We will always be at square one. 'Not knowing' and 'knowing nothing' is a fine way to approach any relationship — with God, with our partners, wives and husbands, with our friends — even after thirty years. Imagine if we let go of all we think we know about our partners? When I know nothing and am willing to embrace that, I am soft, I can be directed and helped, I can be loved, I can be moved by the breath of God. It seems to me that Jesus very skillfully got Nicodemus to a place where he could be open to the Spirit and therefore open to a new way of life and thought.

When Nicodemus let go of what he thought he knew, and began to allow himself to be born of the wind, things changed for him. In the chapters that follow, we read that Nicodemus, who had at first come to Jesus in the darkness of night, later publicly, spoke up for Jesus. Then after Jesus' death on the cross when all the disciples had fled, Joseph of Arimethea and Nicodemus came forward to prepare Jesus' body for burial. Nicodemus was no longer intimidated or afraid. He came to realize that he was born from above not by his own doing but by the love of God who birthed him anew and gave him a life of boldness.
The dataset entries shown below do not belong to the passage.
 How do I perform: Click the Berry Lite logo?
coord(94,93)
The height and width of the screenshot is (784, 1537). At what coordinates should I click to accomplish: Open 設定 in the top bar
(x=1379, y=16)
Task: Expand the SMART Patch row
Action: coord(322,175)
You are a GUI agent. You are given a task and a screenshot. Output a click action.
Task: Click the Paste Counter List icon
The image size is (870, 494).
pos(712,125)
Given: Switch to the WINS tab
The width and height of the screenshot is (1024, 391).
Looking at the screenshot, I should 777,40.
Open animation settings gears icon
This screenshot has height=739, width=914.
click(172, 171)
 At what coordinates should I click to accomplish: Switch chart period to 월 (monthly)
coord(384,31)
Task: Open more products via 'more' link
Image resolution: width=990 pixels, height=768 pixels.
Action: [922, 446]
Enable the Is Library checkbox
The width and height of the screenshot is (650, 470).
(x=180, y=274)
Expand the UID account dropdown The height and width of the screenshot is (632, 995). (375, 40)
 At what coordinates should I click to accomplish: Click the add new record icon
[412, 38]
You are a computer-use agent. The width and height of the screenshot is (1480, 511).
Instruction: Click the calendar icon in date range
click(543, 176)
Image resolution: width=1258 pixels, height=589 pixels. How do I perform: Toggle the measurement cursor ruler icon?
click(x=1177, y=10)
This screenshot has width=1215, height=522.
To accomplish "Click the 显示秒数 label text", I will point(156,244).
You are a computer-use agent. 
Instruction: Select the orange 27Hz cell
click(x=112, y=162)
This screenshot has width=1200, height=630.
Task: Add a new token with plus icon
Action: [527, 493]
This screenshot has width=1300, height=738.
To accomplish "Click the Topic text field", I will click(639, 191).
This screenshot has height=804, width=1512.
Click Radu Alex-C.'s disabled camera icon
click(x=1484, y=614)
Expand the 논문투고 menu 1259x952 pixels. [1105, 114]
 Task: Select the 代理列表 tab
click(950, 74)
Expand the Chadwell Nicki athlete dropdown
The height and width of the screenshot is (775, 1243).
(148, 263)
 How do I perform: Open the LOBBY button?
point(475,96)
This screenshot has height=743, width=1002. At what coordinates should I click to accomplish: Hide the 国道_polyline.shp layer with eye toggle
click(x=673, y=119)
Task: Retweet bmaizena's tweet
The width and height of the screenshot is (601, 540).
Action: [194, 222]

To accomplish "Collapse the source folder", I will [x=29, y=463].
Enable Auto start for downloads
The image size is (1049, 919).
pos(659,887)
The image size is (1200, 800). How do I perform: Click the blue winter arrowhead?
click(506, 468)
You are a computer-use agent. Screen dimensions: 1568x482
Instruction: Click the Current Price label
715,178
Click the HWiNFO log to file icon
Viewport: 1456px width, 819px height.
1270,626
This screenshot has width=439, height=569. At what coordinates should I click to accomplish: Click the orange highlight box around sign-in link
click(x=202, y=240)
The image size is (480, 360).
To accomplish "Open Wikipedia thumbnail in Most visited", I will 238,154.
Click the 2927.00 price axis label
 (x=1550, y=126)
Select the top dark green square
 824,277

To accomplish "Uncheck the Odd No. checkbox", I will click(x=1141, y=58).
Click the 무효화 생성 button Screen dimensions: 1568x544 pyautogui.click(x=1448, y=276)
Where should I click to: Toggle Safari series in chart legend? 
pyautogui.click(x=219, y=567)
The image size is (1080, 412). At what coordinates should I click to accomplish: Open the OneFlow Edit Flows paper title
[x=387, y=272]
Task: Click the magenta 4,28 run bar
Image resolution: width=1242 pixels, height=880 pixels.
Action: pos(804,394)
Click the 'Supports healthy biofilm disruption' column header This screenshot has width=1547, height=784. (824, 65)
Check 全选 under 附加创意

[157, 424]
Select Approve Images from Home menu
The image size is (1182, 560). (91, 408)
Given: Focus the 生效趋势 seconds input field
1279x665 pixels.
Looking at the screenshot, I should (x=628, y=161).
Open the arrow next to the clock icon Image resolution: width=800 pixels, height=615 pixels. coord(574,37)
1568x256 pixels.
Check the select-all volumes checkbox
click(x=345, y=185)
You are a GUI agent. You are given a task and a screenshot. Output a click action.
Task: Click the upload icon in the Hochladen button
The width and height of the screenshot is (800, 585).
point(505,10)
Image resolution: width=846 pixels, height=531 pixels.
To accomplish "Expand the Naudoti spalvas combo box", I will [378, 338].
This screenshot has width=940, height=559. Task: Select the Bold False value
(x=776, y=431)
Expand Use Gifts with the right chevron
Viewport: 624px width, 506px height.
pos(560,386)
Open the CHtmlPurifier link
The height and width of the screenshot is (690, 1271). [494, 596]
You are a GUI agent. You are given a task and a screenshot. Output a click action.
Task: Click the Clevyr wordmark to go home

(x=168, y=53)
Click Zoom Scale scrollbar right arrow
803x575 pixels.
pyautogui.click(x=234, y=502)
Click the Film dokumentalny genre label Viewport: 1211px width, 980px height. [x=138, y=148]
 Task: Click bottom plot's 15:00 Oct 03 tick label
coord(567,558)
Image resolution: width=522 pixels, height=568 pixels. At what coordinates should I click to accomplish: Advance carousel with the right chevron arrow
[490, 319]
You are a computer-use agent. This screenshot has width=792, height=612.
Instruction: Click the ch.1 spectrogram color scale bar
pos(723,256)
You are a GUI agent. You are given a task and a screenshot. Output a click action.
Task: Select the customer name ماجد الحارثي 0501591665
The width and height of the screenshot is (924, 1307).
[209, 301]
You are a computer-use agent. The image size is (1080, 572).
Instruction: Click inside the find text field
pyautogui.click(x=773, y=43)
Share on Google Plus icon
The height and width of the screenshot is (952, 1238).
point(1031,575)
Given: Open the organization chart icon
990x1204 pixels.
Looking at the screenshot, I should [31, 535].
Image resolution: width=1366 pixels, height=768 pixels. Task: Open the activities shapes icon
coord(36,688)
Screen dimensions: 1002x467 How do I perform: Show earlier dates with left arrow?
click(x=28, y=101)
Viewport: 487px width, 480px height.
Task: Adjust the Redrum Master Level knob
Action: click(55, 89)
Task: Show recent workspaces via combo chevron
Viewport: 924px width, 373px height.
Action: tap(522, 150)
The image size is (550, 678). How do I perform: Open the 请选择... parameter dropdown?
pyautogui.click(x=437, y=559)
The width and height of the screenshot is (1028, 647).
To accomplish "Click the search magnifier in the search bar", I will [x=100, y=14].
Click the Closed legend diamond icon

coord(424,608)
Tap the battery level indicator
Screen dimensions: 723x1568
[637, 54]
What would it mean for us to understand that we are born of the Spirit? What if we were to stop telling God what we know? What if we did not hold back but allowed the wind to take us to places not on our agenda or our prayer list? Can we allow ourselves to be vulnerable to the untamed wind of God? Can we listen for what we have been unwilling to hear? Can we see in one another not something to critique or judge but rather the image of the God who has given us birth? Can we let go of knowing and needing to know the answers and allow God's love to bring us into eternal life with him? I wonder can we?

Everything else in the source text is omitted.